Pick out every line in the listing below that contains the string "width", matching its case exactly, and copy each of those lines.
───── Available data ─────
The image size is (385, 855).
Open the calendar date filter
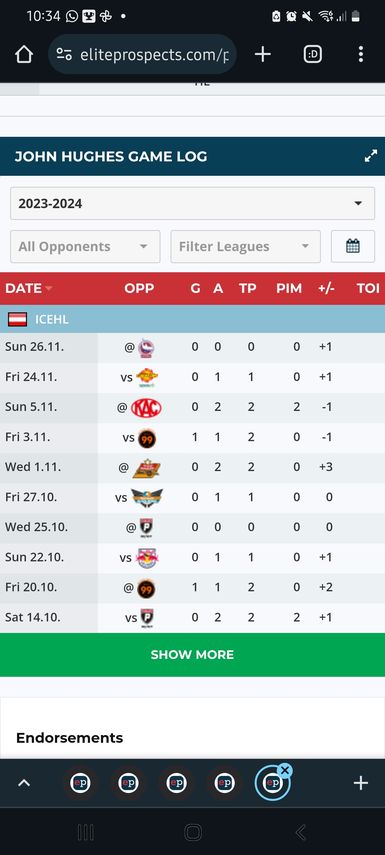pos(353,246)
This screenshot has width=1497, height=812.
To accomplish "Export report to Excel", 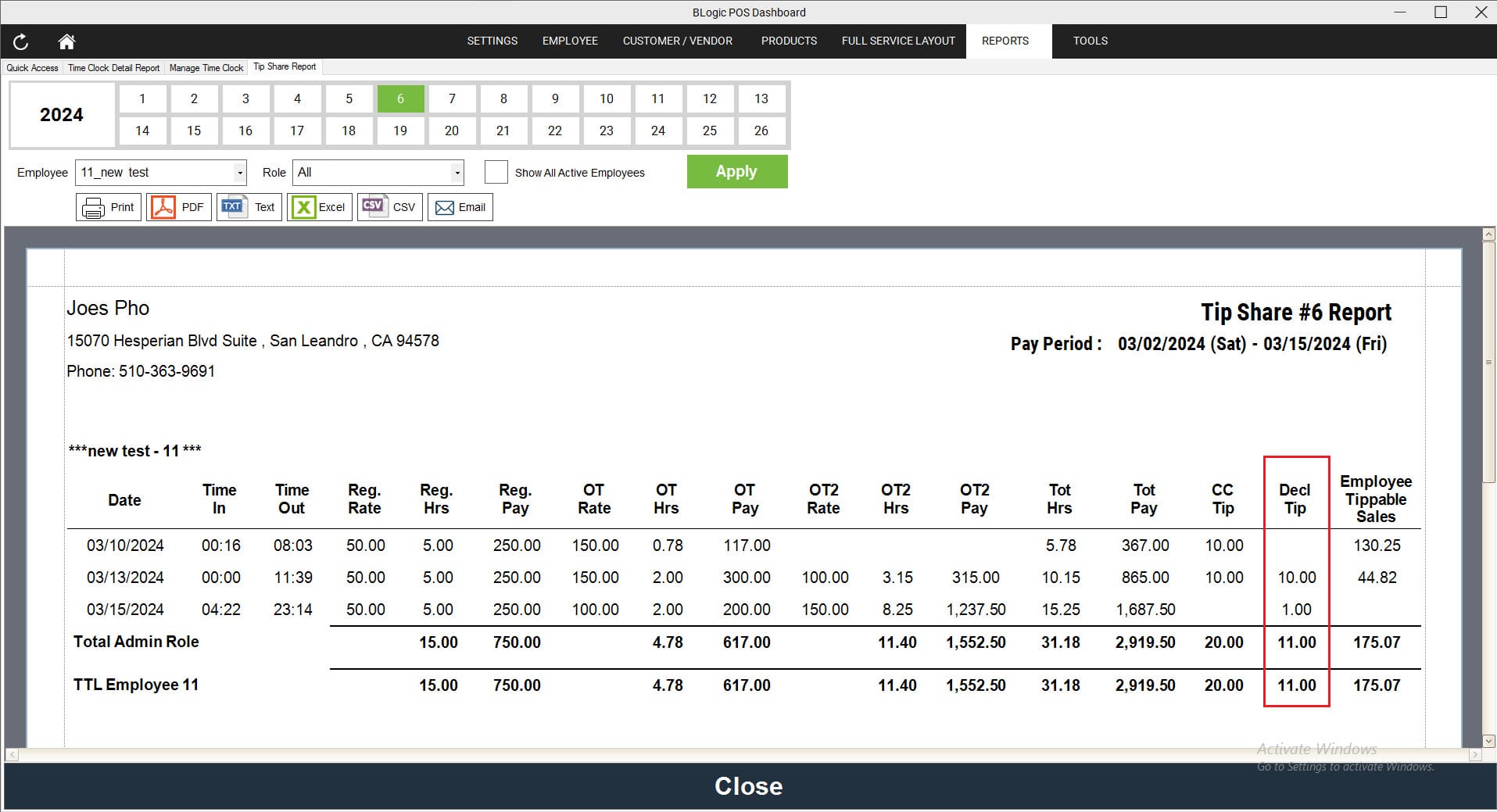I will (x=319, y=207).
─────
Task result
This screenshot has width=1497, height=812.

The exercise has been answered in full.